A MUM shopping with her 14-year-old son was told she couldn’t give him a heavy shopping bag to carry – because it contained a bottle of wine.

Gill Power-Forward had just finished at the check-out at the Canford Heath Asda store and was handing the heavier of the two bags to her strapping teenage son Andrew to take to the car.

But she was stunned to be stopped by the cashier, who insisted she carry the heavy bag herself because it had the bottle of wine in – and her son might drink it.

Gill told the Daily Echo she thought it was a joke – but the cashier maintained that that was the rule.

Gill said: “I didn’t know what to say. The world’s gone mad was all I could think – it’s crazy.”
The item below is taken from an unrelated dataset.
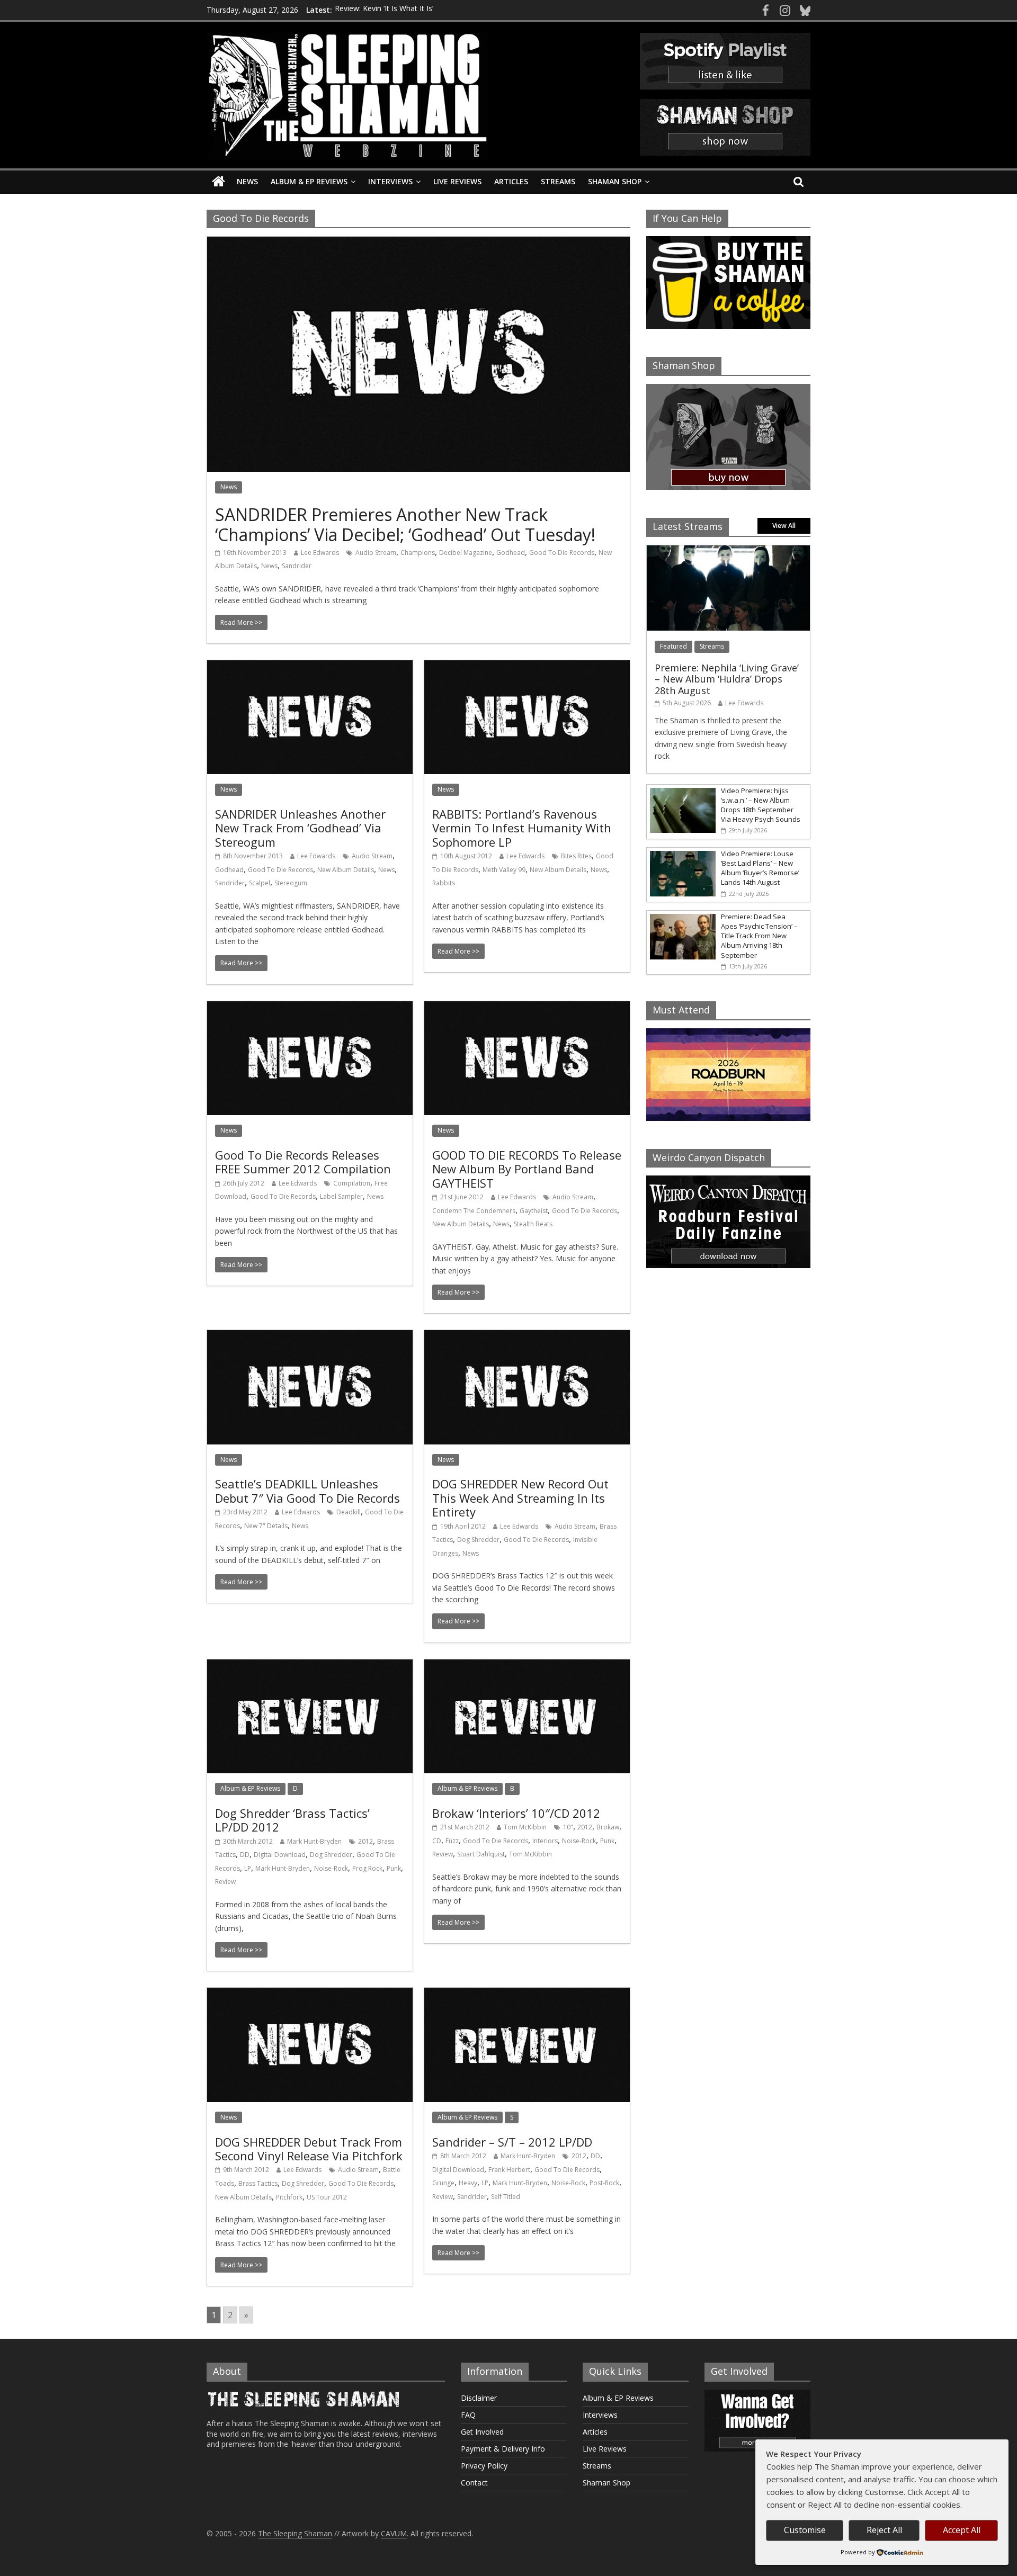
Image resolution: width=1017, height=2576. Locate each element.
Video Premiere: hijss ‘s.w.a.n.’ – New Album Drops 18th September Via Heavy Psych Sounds (760, 805)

The 56-year-old, of Spur Hill Avenue, Parkstone, added: “Suppose I’d been in a wheelchair and was unable to carry the bag.

“Hasn’t this stupidity gone far enough?

“Do adults have to be treated like children, too?”

A spokesman for Asda apologised, adding: “We pride ourselves on being a responsible retailer and on this occasion our colleagues at the Canford Heath store were being overly cautious.

“We hope that this hasn’t put Mrs Power-Forward off shopping at Asda in future.”

It is the latest in a string of incidents involving zealous shop assistants which have enraged mums shopping with their children.

The Echo reported recently how mum Lyn Hutchings was stopped from buying a bottle of wine as an anniversary gift at the Co-op in Parkstone because her 12-year-old son was with her.

And in the national media a woman was reportedly prevented from buying a pair of scissors because she allowed her toddler to hand them to the cashier.